→ **Exercise objective**: Copy out nothing but the lines from the one holding "This screenshot has width=1200, height=860." through the end of the entries below, exactly as written and without the pictures.

→ **Input data**:
■ ■ ■ ■

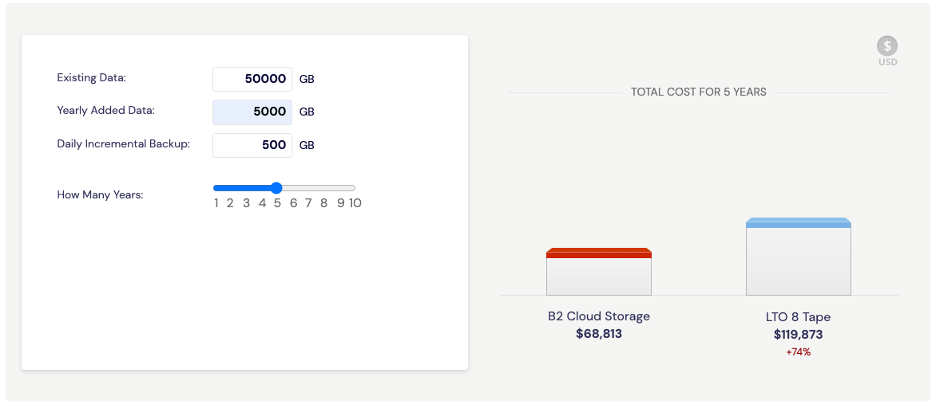Pick 8 on the years slider

tap(324, 203)
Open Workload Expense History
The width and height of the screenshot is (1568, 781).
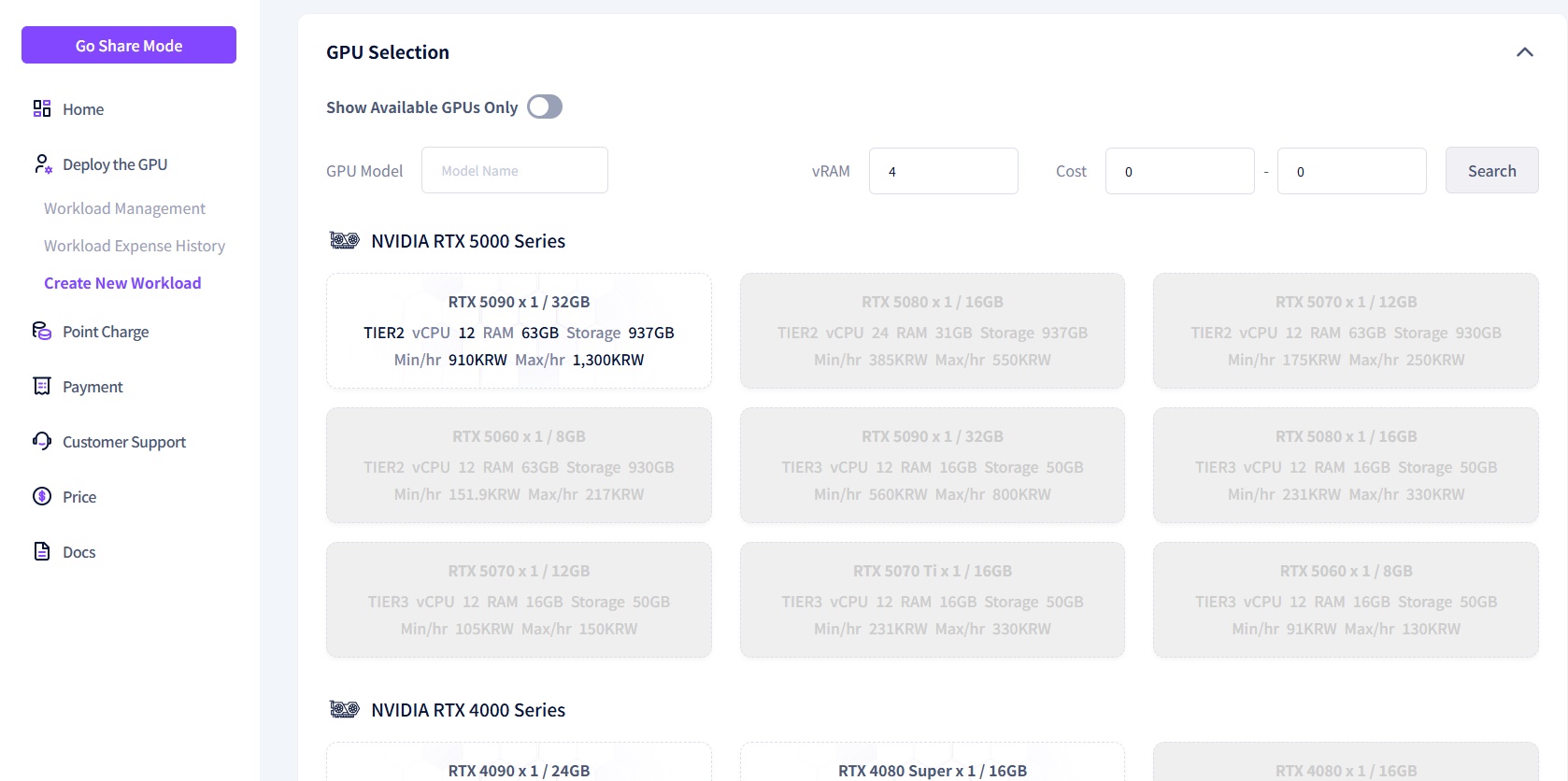click(135, 246)
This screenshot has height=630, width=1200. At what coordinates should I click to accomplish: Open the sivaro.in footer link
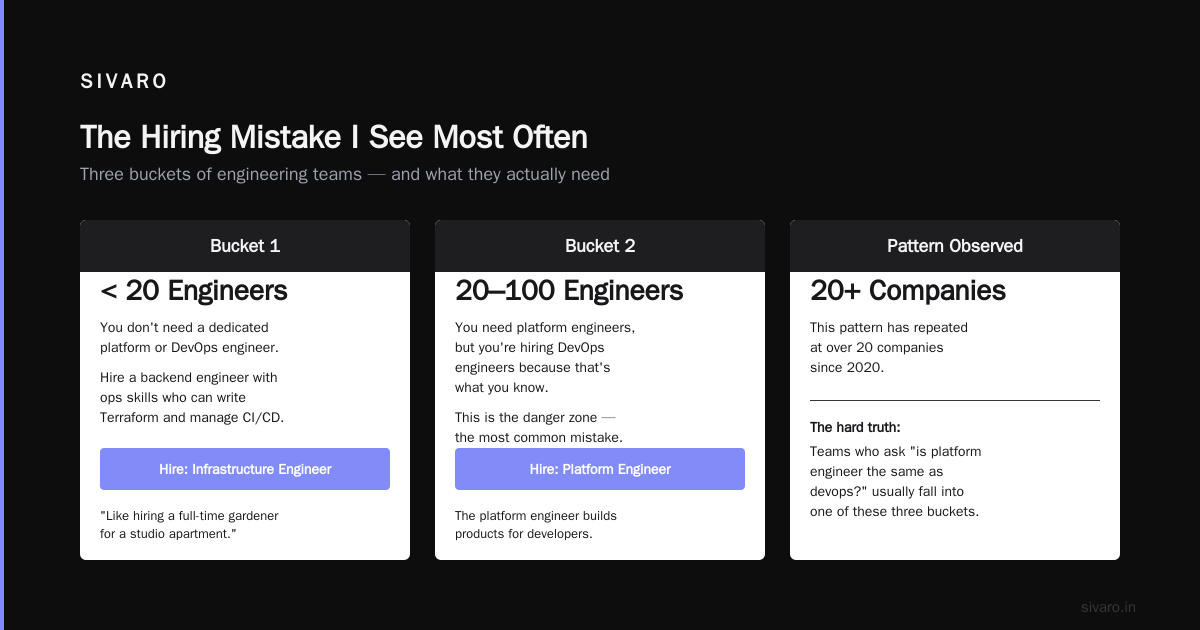tap(1108, 607)
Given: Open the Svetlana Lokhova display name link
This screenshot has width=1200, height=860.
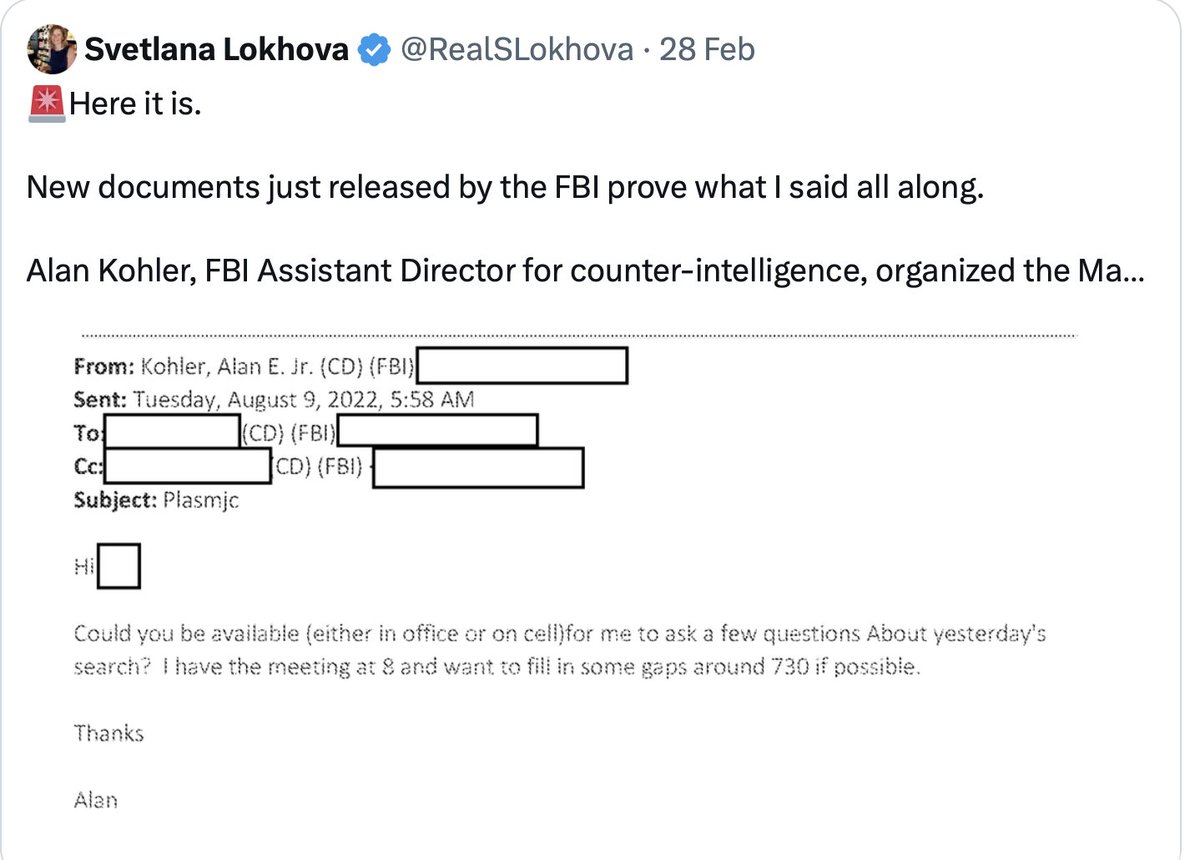Looking at the screenshot, I should (216, 49).
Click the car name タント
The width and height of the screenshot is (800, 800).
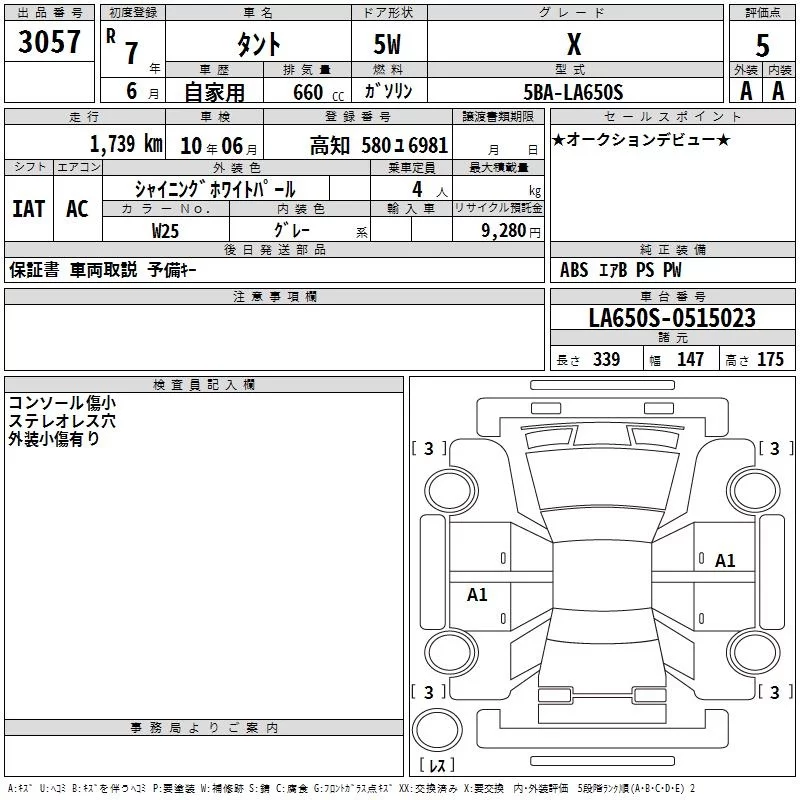[257, 44]
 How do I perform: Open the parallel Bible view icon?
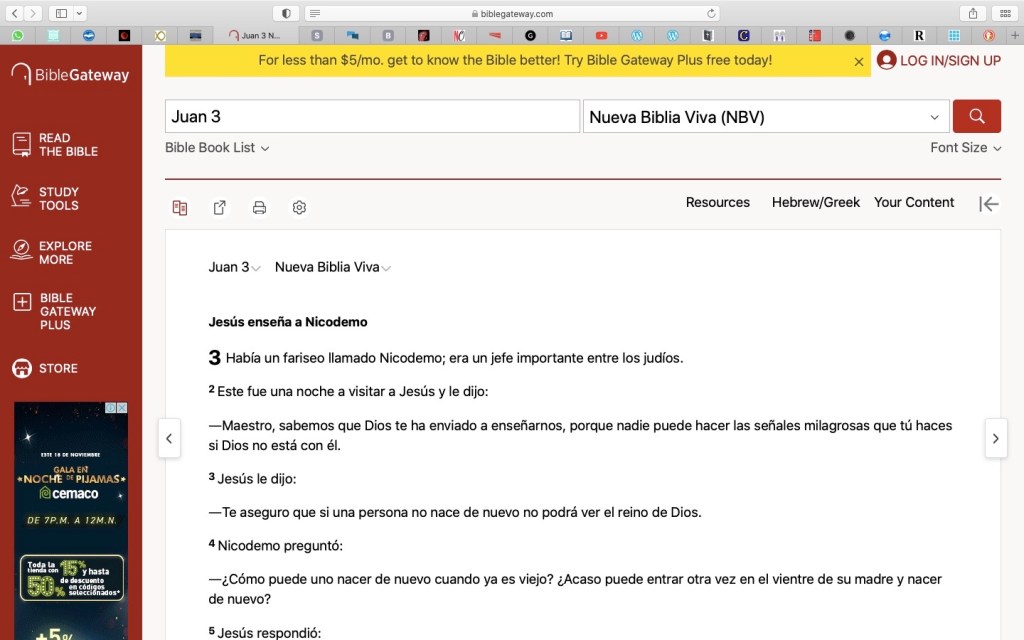[180, 208]
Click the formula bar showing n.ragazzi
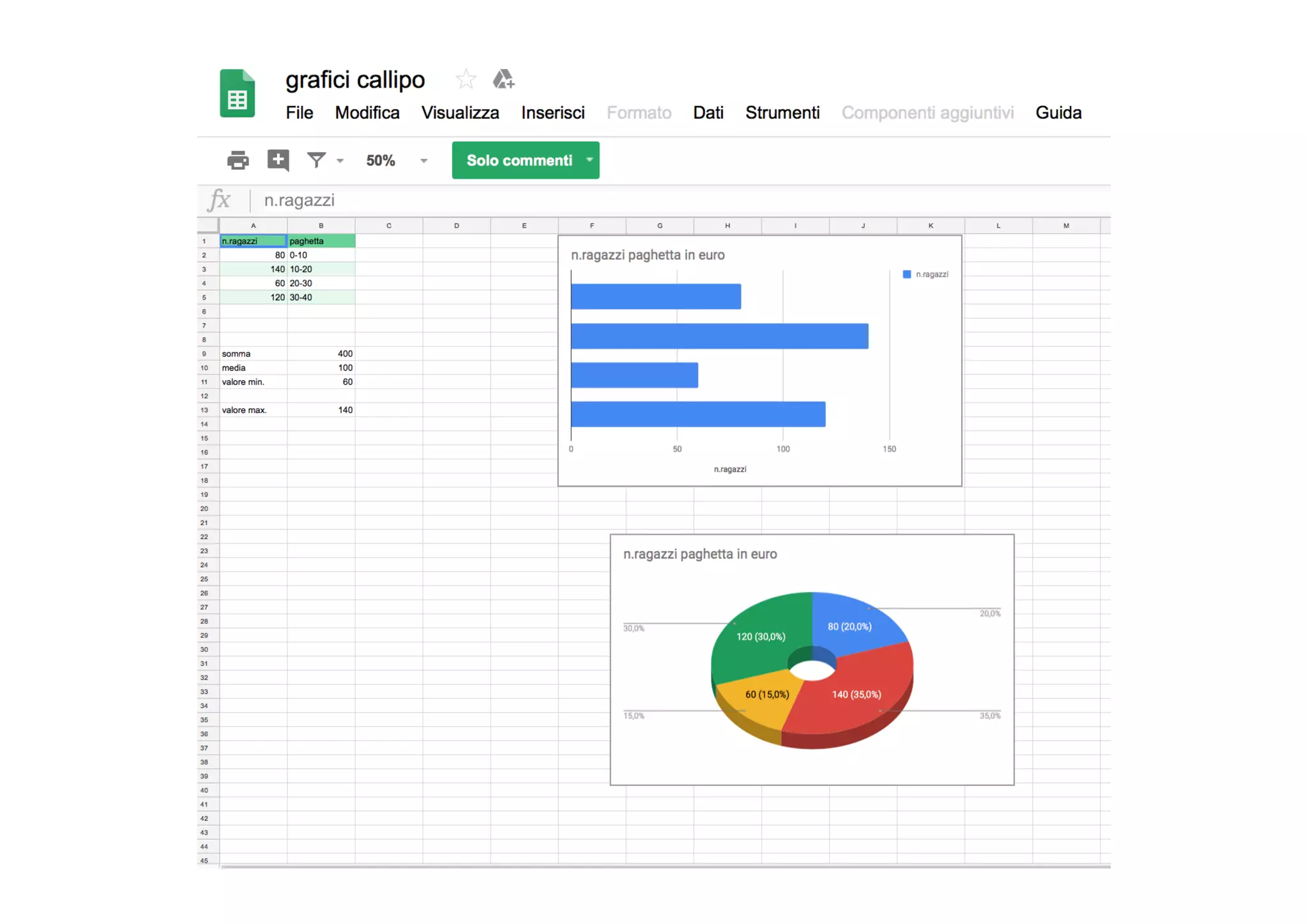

■ ■ ■ ■

→ **Expected output**:
This screenshot has width=1200, height=860.
Looking at the screenshot, I should (216, 49).
Click the car name タント
The width and height of the screenshot is (800, 800).
[257, 44]
 How do I perform: Open the parallel Bible view icon?
[180, 208]
Click the formula bar showing n.ragazzi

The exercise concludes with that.